It typically takes five hours to make the 350-mile westerly drive from London to Paris. But there's nothing typical about Land Rover expeditions and the recently completed New Discovery Trek - designed to celebrate Land Rover's 50th anniversary. Since a simple five-hour drive would be much too easy, Land Rover sent its new '99 Discovery model to Paris the long way - going all the way around the world in the process.
Departing from London on June 1, an international group of 31 journalists, representing 12 countries, teamed to drive the two new Discovery versions - a four-speed automatic V-8 and a five-speed manual Td5 (five-cylinder turbodiesel). As a result, the cadre of adventurers arrived at the Paris Motor Show on Sept. 28, having traveled some 20,000 miles to get there.
World's most ambitious 'test drive'
Considered the world's most ambitious new-vehicle test drive, the expedition was designed to give this significantly upgraded version of the Discovery a final "shakedown" before it goes on sale in late fall.
The preproduction Discoverys were driven across Western and Eastern Europe to Istanbul, and then across Turkey, Iran, Pakistan and India. Travails included temperatures of more than 122 degrees, along with hair-raising road hazards such as ox carts; lurching, overloaded trucks; and camels. From Calcutta, the vehicles were shipped across to Australia, where the teams drove the brutally rutted Gunbarrel Highway to Ayers Rock and then on to Sydney. Along the way, participants camped in freezing temperatures and were coated by the pervasive red Australian "bull dust."
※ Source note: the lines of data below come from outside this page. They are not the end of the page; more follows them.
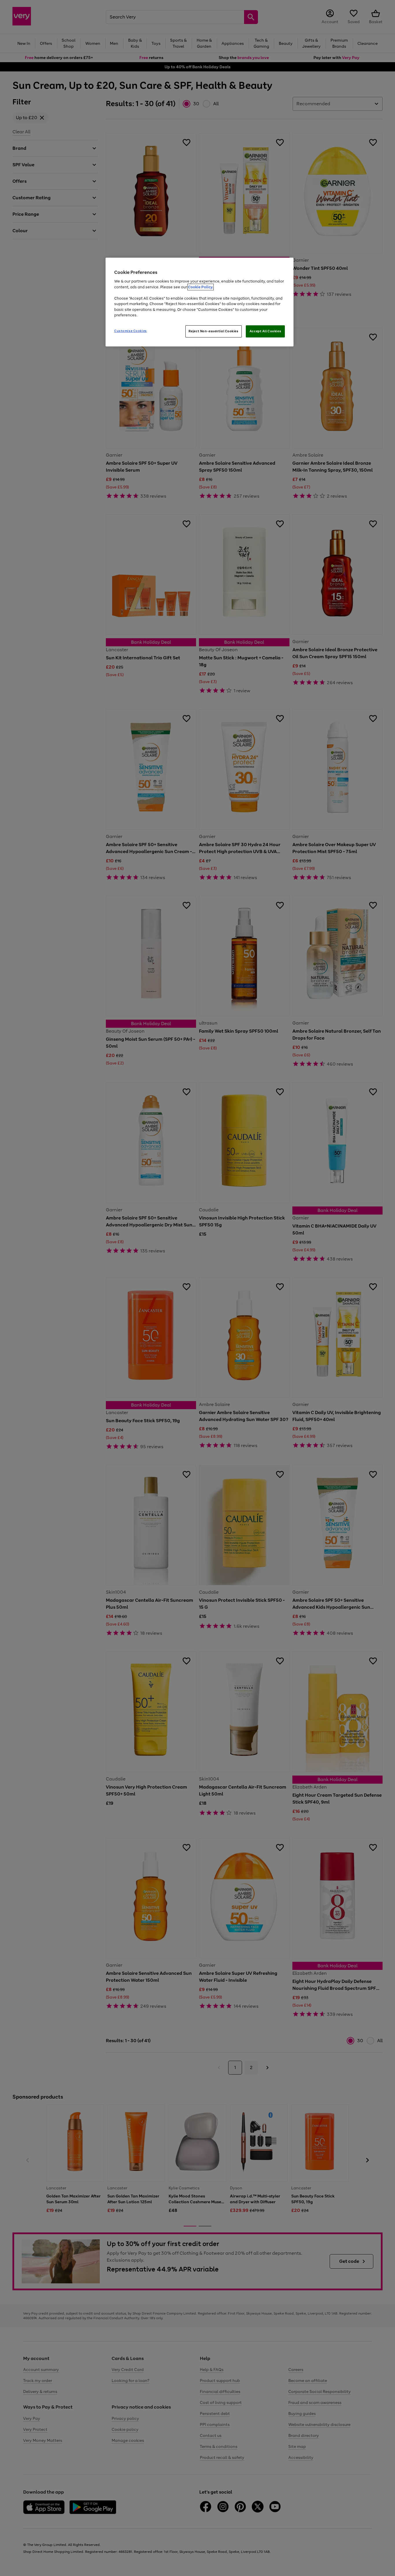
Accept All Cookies (265, 331)
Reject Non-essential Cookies (214, 331)
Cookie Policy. (200, 287)
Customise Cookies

Next, the vehicles were air-freighted to New York and driven to Central America, where they encountered rough roads, high temperatures and heavy rains. Following the trans-Atlantic shipment to Spain and the final leg across the Alps, the two vehicles and their 1-ton equipment trailer arrived at the Paris Motor Show just in time for the world premiere of the new Discovery. By then the vehicles had traveled across four continents and 27 countries.